馬志強站在臺上,手裡拿著話筒,目光在莫莉和亞當斯少爺之間掃了一下。
他連新郎的名字都不知道。
不是忘了,是壓根沒記住。什麼亞當斯·健太,什麼亞當斯·什麼玩意,對他來說都一樣。一個無關緊要的小角色,連名字都懶得記。

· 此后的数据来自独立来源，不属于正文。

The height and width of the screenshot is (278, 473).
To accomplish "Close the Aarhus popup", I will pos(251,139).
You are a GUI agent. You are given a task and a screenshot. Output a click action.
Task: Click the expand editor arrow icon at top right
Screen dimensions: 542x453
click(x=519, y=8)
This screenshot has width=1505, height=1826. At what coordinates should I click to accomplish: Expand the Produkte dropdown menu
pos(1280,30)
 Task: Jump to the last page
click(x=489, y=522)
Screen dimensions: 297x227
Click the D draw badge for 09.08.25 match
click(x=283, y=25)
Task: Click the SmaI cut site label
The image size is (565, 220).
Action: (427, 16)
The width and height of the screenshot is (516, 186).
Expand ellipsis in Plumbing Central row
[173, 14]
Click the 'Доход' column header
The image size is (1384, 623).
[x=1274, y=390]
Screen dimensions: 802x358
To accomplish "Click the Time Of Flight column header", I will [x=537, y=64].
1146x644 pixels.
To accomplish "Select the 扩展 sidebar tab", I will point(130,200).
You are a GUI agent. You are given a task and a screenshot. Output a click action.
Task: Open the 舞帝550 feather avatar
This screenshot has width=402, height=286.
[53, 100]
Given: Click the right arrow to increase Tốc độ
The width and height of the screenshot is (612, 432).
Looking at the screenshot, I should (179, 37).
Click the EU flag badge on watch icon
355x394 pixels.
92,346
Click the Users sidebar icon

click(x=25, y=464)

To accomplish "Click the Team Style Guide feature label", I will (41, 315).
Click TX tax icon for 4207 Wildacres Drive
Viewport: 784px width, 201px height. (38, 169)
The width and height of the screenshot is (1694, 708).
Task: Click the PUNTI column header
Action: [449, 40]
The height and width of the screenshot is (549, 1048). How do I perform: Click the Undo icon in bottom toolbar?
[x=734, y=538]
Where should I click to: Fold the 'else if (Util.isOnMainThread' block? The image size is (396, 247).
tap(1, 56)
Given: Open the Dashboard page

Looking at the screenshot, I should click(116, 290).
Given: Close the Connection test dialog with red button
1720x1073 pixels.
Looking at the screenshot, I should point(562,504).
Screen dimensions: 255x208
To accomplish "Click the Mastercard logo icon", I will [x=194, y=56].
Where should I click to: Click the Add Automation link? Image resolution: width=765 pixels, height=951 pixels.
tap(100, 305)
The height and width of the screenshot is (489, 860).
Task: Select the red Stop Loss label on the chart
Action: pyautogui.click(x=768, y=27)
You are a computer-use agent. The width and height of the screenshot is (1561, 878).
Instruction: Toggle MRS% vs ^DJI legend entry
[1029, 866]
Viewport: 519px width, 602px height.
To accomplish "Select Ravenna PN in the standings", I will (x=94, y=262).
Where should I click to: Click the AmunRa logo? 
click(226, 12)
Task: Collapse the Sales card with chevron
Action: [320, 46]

他低頭看了一眼手裡的小卡片,上面寫著婚禮的開場白。日文的,英文的,密密麻麻一大段。他只看了一眼,就把卡片放下了。
不需要。他有自己的臺詞。
他抬起頭,目光掃過全場。那些賓客,那些富豪,那些政要,那些服務生,那些保鏢,全都在看著他。他深吸了一口氣,然後開口了。
“各位來賓,各位朋友,良辰吉日,佳偶天成。”
他的聲音很大,大到整個甲板都能聽到。他的語氣很正式,正式到像在唸聖旨。但他的嘴角微微翹著,眼睛裡有一種說不出的光。
“今天,我們在這裡,共同見證亞當斯家族與撒克遜家族的聯姻。這是一場盛大的婚禮,也是一次歷史性的會晤。”
他頓了頓,目光在莫莉身上停了一下。
“下面,我宣佈——婚禮正式開始!”
音樂響起來了。
不是婚禮進行曲,是一首流行歌曲。旋律很歡快,節奏很明快,鼓點很密集。那些賓客開始鼓掌,開始笑,開始鬧。有人舉杯,有人拍照,有人大聲說話。
莫莉站在臺上,手裡捧著花,臉上掛著笑。她的眼睛看著臺下,看著那些陌生的面孔,看著那些虛假的笑容。她的心在往下沉,一點一點地往下沉,像一塊石頭,沉到了海底。
亞當斯少爺站在她旁邊,笑得嘴都合不攏。他的眼睛在臺下掃來掃去,在那些女賓客身上停一下,在那些女服務生身上停一下,在蘇清淺身上停很久。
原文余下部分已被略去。